* PROBLEM TO WORK ON *
Please retype the entries below exactly as they are written.
━━━━━━━━━━━━━━━━━━━━
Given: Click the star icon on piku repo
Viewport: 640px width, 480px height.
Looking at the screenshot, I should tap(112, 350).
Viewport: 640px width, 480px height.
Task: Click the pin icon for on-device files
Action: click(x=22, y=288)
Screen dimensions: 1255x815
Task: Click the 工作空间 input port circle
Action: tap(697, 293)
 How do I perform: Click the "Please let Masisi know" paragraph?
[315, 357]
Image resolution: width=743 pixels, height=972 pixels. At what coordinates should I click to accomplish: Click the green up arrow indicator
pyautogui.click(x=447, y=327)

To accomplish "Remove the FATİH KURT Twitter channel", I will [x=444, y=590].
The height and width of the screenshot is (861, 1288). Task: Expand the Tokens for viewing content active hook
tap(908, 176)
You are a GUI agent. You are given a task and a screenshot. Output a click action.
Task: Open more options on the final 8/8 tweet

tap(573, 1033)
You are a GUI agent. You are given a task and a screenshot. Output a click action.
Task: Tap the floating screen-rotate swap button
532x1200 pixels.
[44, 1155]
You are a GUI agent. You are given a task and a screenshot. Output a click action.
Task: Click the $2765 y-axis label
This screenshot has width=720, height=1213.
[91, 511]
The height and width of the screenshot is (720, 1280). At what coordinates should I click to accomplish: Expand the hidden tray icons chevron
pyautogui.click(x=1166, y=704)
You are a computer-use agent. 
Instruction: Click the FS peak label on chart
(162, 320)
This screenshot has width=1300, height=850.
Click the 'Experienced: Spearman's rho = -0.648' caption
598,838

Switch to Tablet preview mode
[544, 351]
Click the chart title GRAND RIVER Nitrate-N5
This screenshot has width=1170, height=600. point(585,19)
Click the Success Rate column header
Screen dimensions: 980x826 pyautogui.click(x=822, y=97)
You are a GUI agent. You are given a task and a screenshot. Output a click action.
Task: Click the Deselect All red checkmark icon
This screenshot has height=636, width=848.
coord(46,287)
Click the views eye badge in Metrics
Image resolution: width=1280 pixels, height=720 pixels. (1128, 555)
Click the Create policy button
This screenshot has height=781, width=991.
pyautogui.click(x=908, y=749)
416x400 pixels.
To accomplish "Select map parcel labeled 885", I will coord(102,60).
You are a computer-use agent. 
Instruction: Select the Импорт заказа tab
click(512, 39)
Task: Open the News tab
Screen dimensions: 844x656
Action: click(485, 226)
━━━━━━━━━━━━━━━━━━━━
* OUTPUT BELOW *
Given: Click the star icon on piku repo
Viewport: 640px width, 480px height.
Looking at the screenshot, I should tap(112, 350).
Viewport: 640px width, 480px height.
Task: Click the pin icon for on-device files
Action: click(x=22, y=288)
Screen dimensions: 1255x815
Task: Click the 工作空间 input port circle
Action: tap(697, 293)
 How do I perform: Click the "Please let Masisi know" paragraph?
[315, 357]
Image resolution: width=743 pixels, height=972 pixels. At what coordinates should I click to accomplish: Click the green up arrow indicator
pyautogui.click(x=447, y=327)

To accomplish "Remove the FATİH KURT Twitter channel", I will [x=444, y=590].
The height and width of the screenshot is (861, 1288). Task: Expand the Tokens for viewing content active hook
tap(908, 176)
You are a GUI agent. You are given a task and a screenshot. Output a click action.
Task: Open more options on the final 8/8 tweet

tap(573, 1033)
You are a GUI agent. You are given a task and a screenshot. Output a click action.
Task: Tap the floating screen-rotate swap button
532x1200 pixels.
[44, 1155]
You are a GUI agent. You are given a task and a screenshot. Output a click action.
Task: Click the $2765 y-axis label
This screenshot has width=720, height=1213.
[91, 511]
The height and width of the screenshot is (720, 1280). At what coordinates should I click to accomplish: Expand the hidden tray icons chevron
pyautogui.click(x=1166, y=704)
You are a computer-use agent. 
Instruction: Click the FS peak label on chart
(162, 320)
This screenshot has width=1300, height=850.
Click the 'Experienced: Spearman's rho = -0.648' caption
598,838

Switch to Tablet preview mode
[544, 351]
Click the chart title GRAND RIVER Nitrate-N5
This screenshot has width=1170, height=600. point(585,19)
Click the Success Rate column header
Screen dimensions: 980x826 pyautogui.click(x=822, y=97)
You are a GUI agent. You are given a task and a screenshot. Output a click action.
Task: Click the Deselect All red checkmark icon
This screenshot has height=636, width=848.
coord(46,287)
Click the views eye badge in Metrics
Image resolution: width=1280 pixels, height=720 pixels. (1128, 555)
Click the Create policy button
This screenshot has height=781, width=991.
pyautogui.click(x=908, y=749)
416x400 pixels.
To accomplish "Select map parcel labeled 885", I will coord(102,60).
You are a computer-use agent. 
Instruction: Select the Импорт заказа tab
click(512, 39)
Task: Open the News tab
Screen dimensions: 844x656
Action: click(485, 226)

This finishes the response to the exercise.